**Written problem**
Copy out everything in the listing from the line containing "Task: Click the 证照/证件类型 column header" down to the end of the listing, with no changes. Leave out the pictures.

··· Data to use

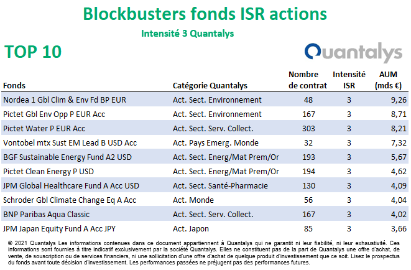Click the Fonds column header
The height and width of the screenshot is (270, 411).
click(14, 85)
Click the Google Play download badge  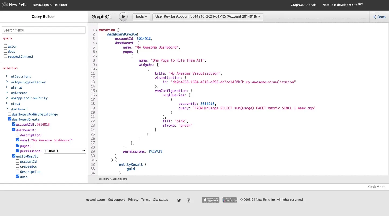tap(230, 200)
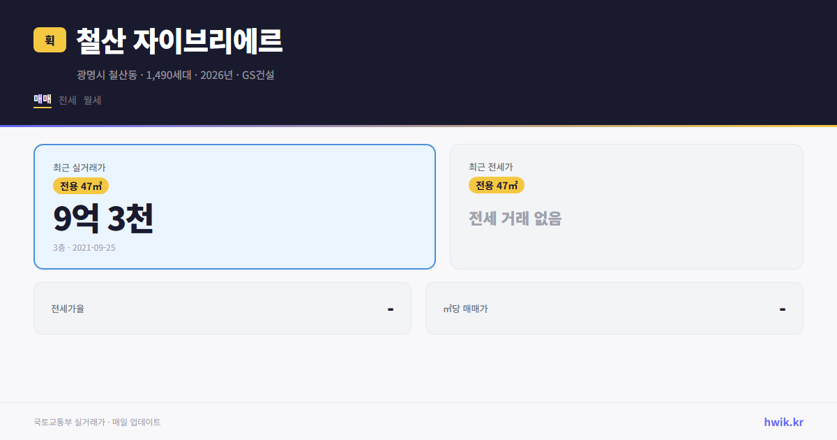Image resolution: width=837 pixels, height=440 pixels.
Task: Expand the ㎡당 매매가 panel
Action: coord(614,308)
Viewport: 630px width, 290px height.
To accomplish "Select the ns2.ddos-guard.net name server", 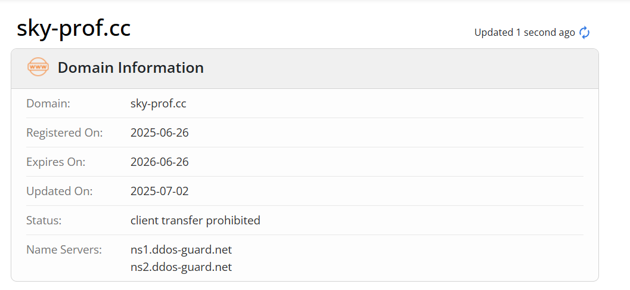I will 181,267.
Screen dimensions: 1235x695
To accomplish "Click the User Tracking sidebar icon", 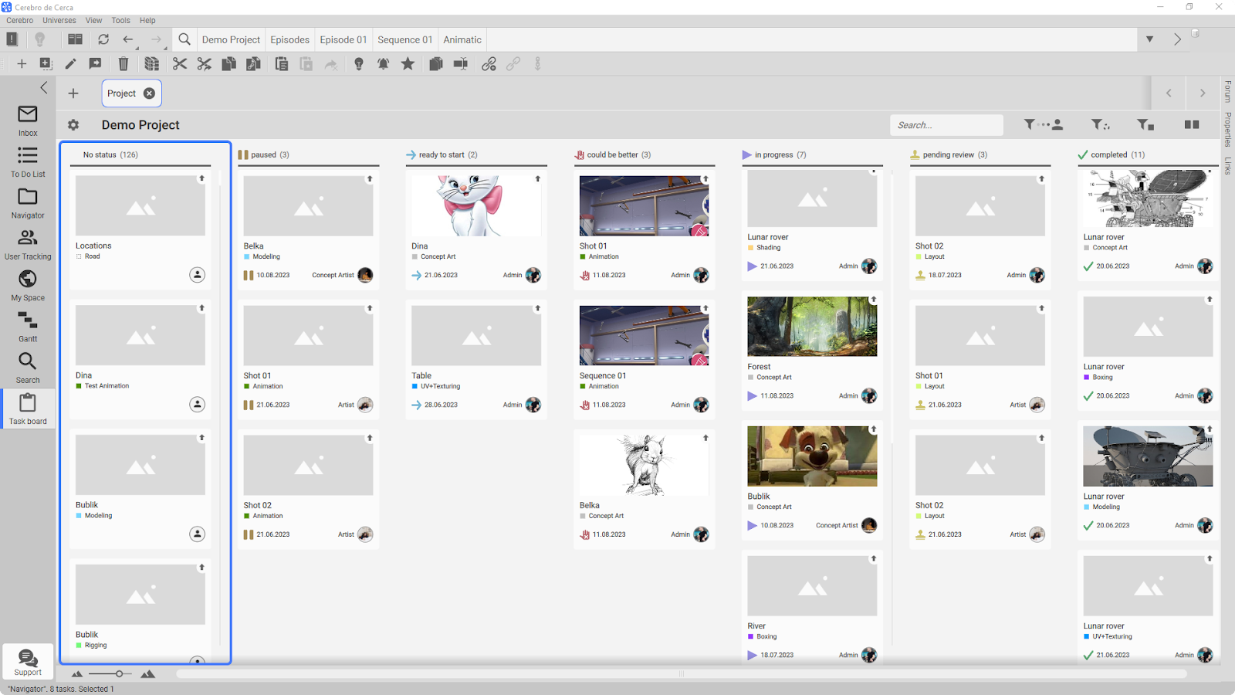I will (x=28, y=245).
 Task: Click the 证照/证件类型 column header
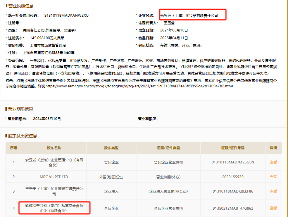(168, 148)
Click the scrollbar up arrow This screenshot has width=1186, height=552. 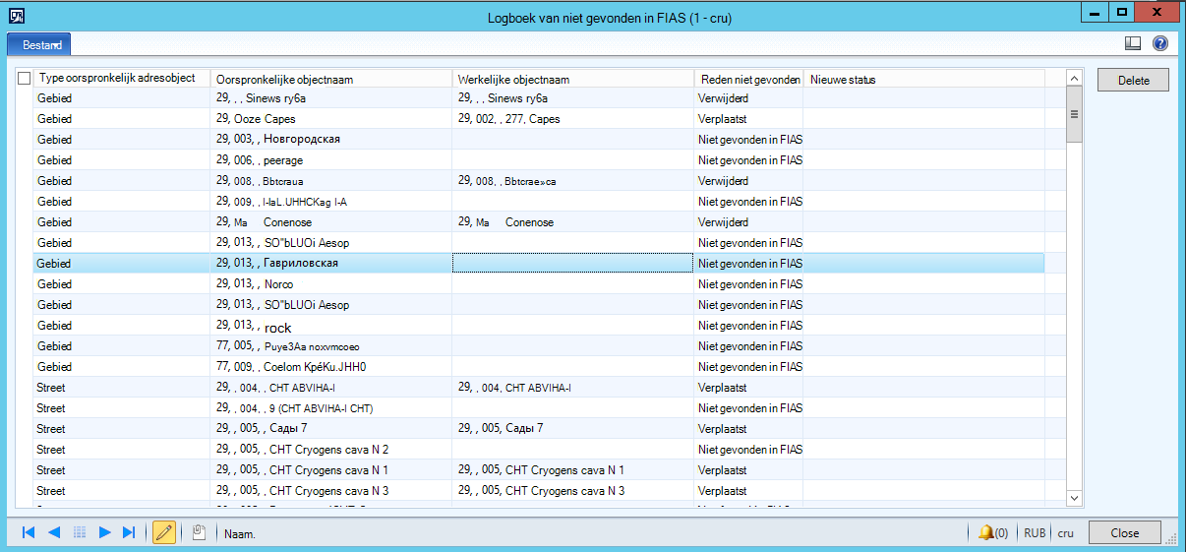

······

**Response to this exercise**
 Task: Click the 证照/证件类型 column header
(168, 148)
Click the scrollbar up arrow This screenshot has width=1186, height=552. 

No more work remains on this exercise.